Yeah I get that, that's not what I said. I would LIKE however, to get a spouse who know not to suddenly leave just because there's one problem once. Like I said, I FIGURE I might find that cultural backdrop at church, but the flip side, again. like I mentioned, is I could just find a woman normal, and try to bring her into the church, but if she's not already into the whole church thing, it could be a struggle.

Quote:
You should not critique parents until you become one. You can say " when I have a kid I will do this it that ", keep dreaming. Once you have a kid life changed. It is like when we are in our teens and say " when I get married , I am gonna have sex everyday" lol. We know that is not true.
Yeah I get that, but I'd like to raise my kids with some cultural training, with specific ideas and outlooks and values. I figure a church community would be the best place to do that. Like I said, I've never heard of an "Agnostic breeder club", so it seems like church is it.

Dataset excerpt:
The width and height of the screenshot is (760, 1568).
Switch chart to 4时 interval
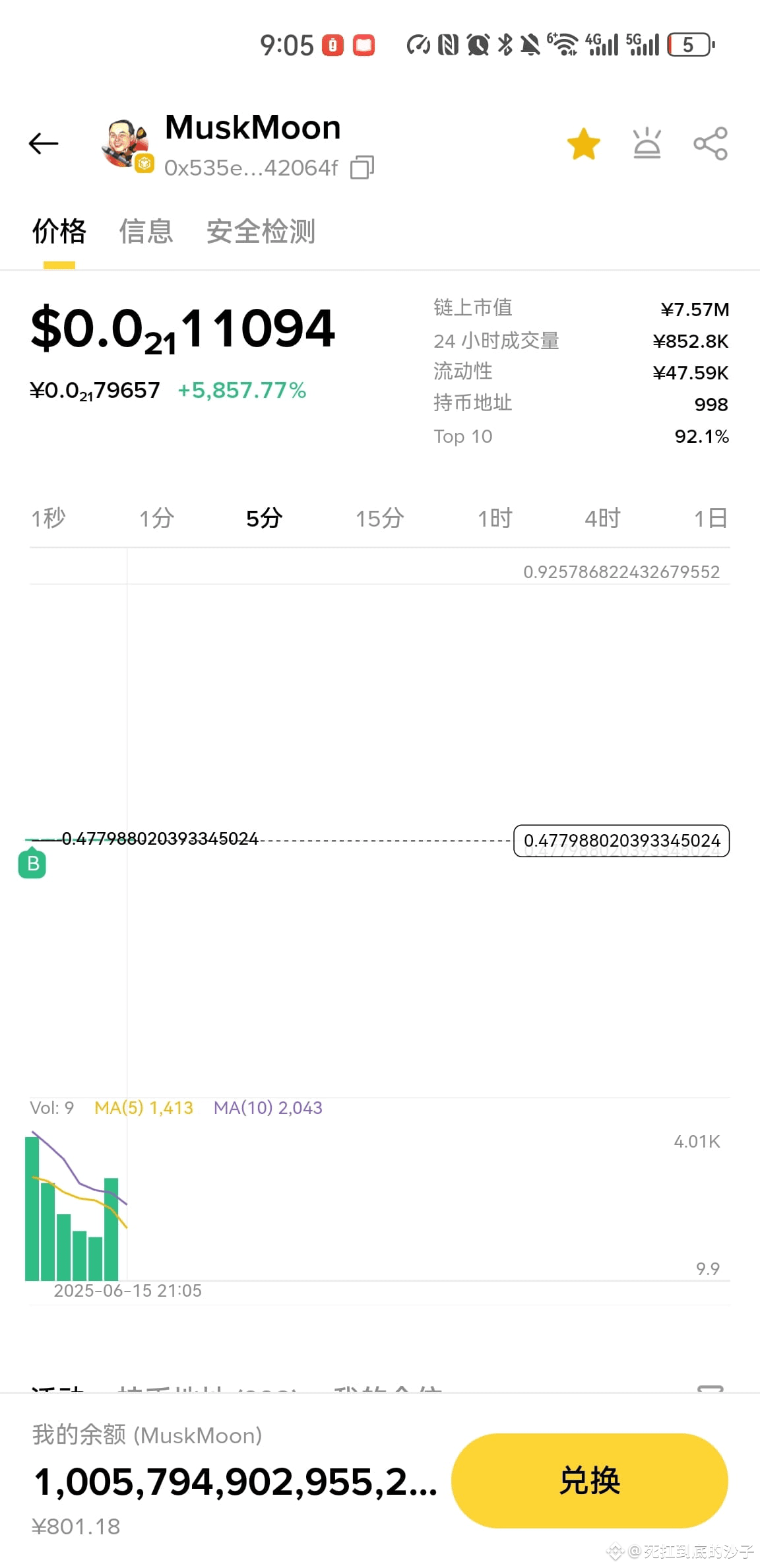click(x=602, y=518)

What is needed: Translate this sentence from the passage about finding a spouse through church into Spanish: "You should not critique parents until you become one."

Solution for this exercise: No deberías criticar a los padres hasta que te conviertas en uno.